I am trying to understand why the probabilities are 0 for the "Four of a kind" and "Full house" hands when the dealer doesn't qualify for the game described at https://wizardofodds.com/games/ultimate-texas-hold-em/ .

I don't see anything in the rules mentioning these hands specifically and the probabilities don't seem to be 0 (the dealer could have a less than a pair hand and the player could have a "Four of a kind" hand I believe).

Game rules:

1. The game is played with a single ordinary 52-card deck.

2. The player must make an equal bet on both the Ante and Blind, and can also make an optional Trips bet.

3. Two cards are dealt face down to the player and dealer. The player may look at his own cards.

4. The player can check or make a Play bet equal to three or four times the Ante.

5. The dealer turns over three community cards.

6. If the player previously checked, then he may make a Play bet equal to two times his Ante. If the player already made a Play bet, then he may not bet further.

7. Two final community cards are turned over.

8. If the player previously checked twice, then he must either make a Play bet equal to exactly his Ante, or fold, losing both his Ante and Blind bets.
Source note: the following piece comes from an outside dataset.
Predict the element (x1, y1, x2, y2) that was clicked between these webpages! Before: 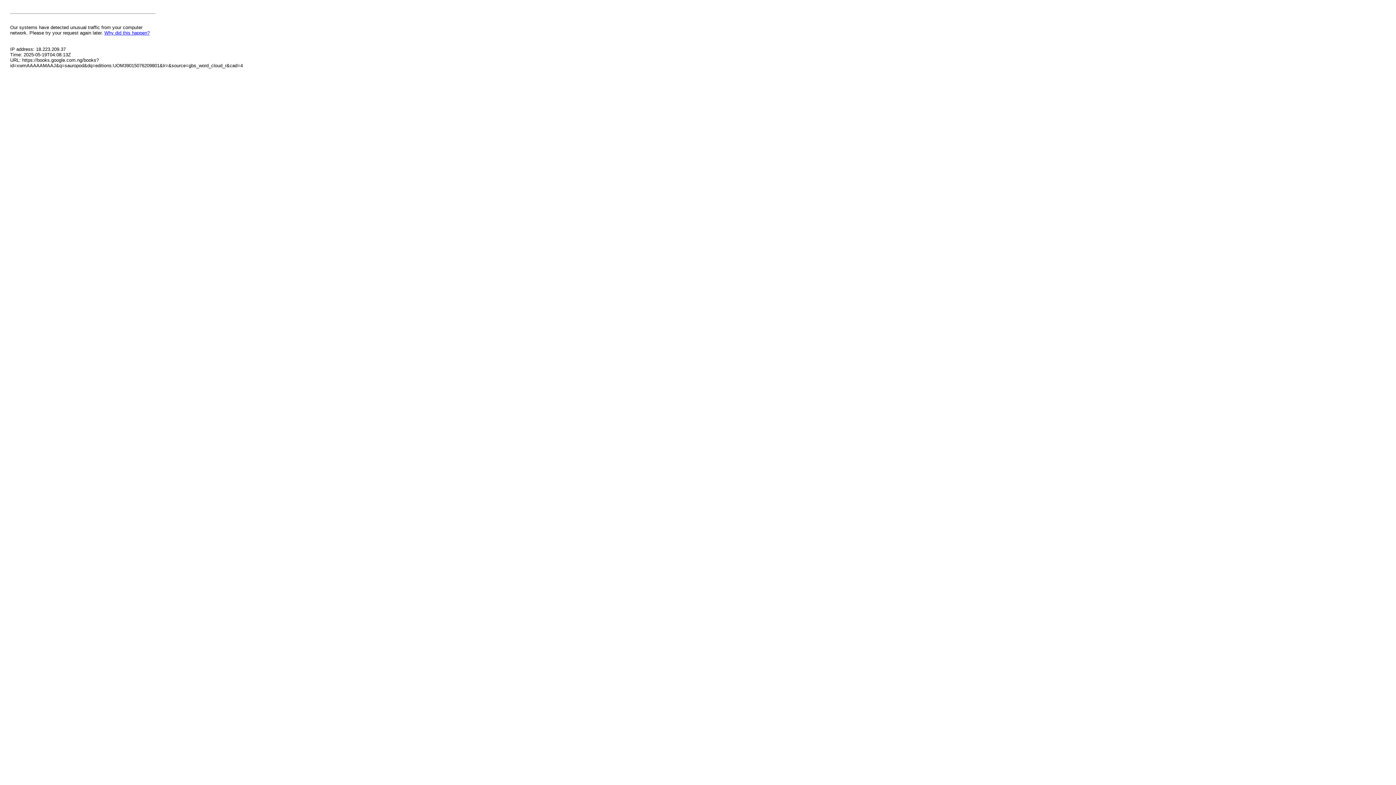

If the player already raised he may not bet further.

9. The player and dealer will both make the best possible hand using any combination of their own two cards and the five community cards.*

10. The dealer will need at least a pair to open.
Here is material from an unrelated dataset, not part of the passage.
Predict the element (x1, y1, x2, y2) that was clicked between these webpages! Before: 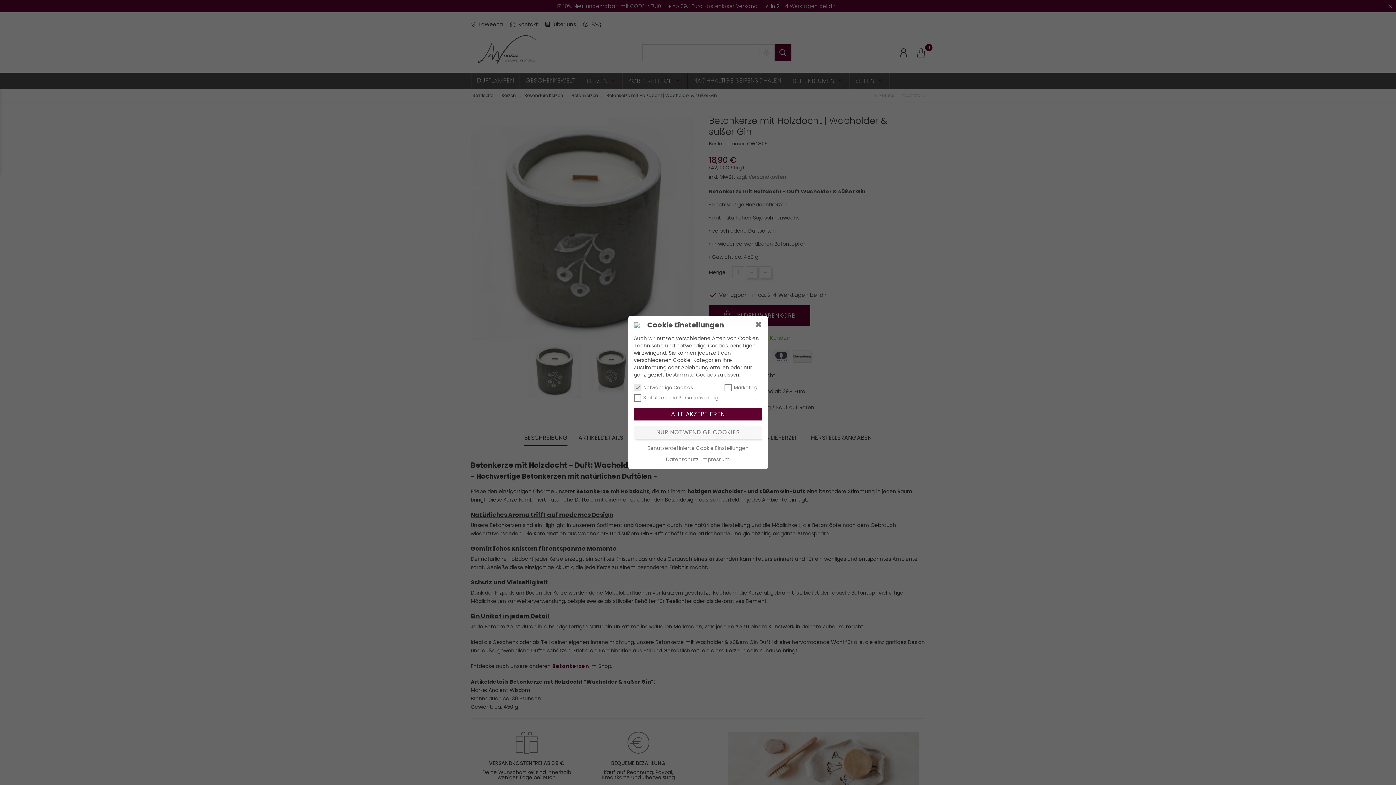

11. The following table shows how the Blind, Ante, and Play bets are scored, according to who wins, and whether the dealer opens:

WINNER	DEALER OPENS	BLIND	ANTE	PLAY
Player	Yes	Win	Win	Win
Player	No	Win	Push	Win
Dealer	Yes	Lose	Lose	Lose
Dealer	No	Lose	Push	Lose
Tie	Yes or No	Push	Push	Push

[....]

The returns table lists probabilities of 0 for only those two hands when the dealer doesn't open and I don't understand why those probabilities are 0.
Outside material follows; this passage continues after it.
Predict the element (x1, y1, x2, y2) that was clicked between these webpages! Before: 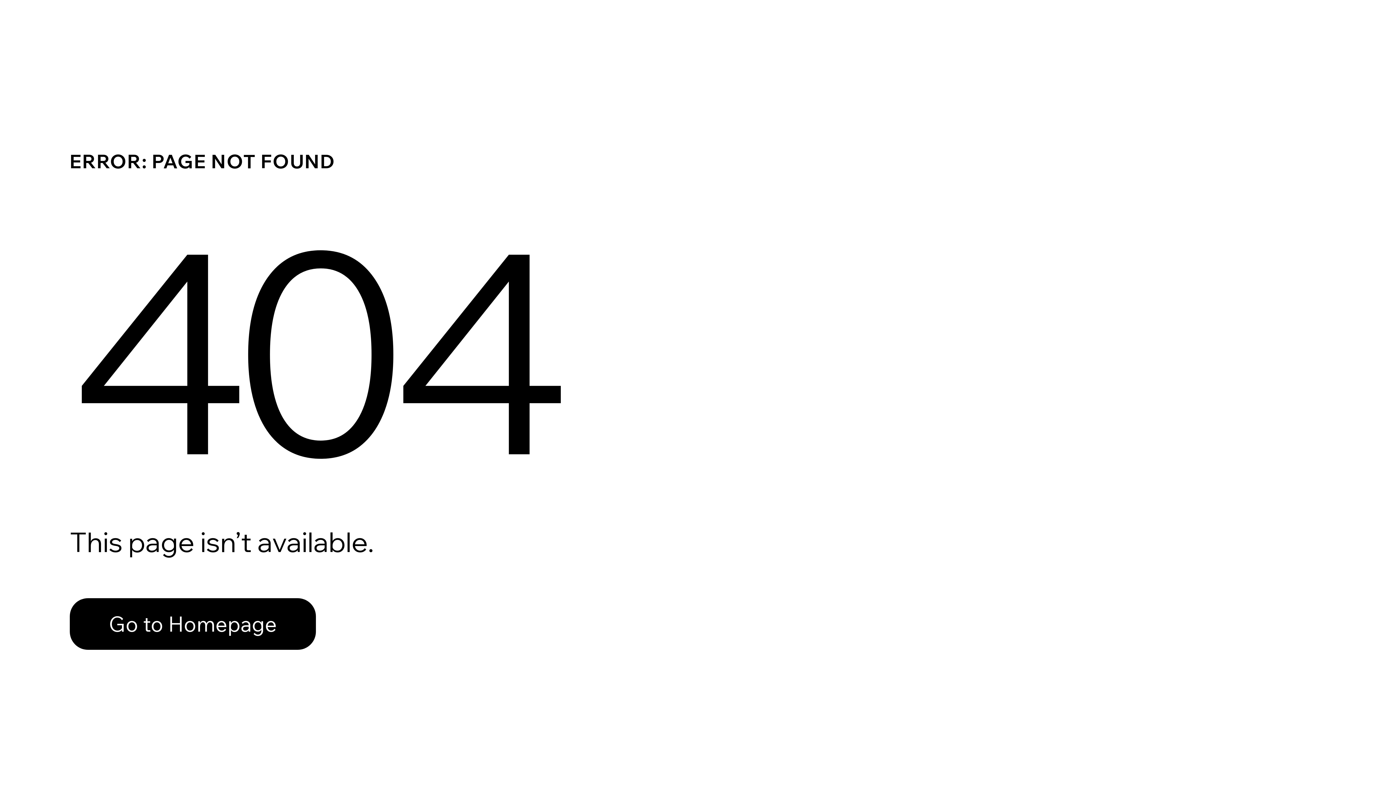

A full house hand is 3 matching cards of one rank and two matching cards of another rank and a Four of a Kind hand has all 4 cards of one rank plus a card of any other rank.

From the returns table:

DEALER QUALIFIES	HAND	PROBABILITY
No	Flush	0.001829
No	Full house	0.000000
No	Four of a kind	0.000000

Answer 1

(the dealer could have a less than a pair hand and the player could have a "Four of a kind" hand I believe)

No, that's impossible. In order for the player to have four of a kind (or a full house for that matter) there needs to be a pair on the board. Thus the dealer always has a pair or better and qualifies.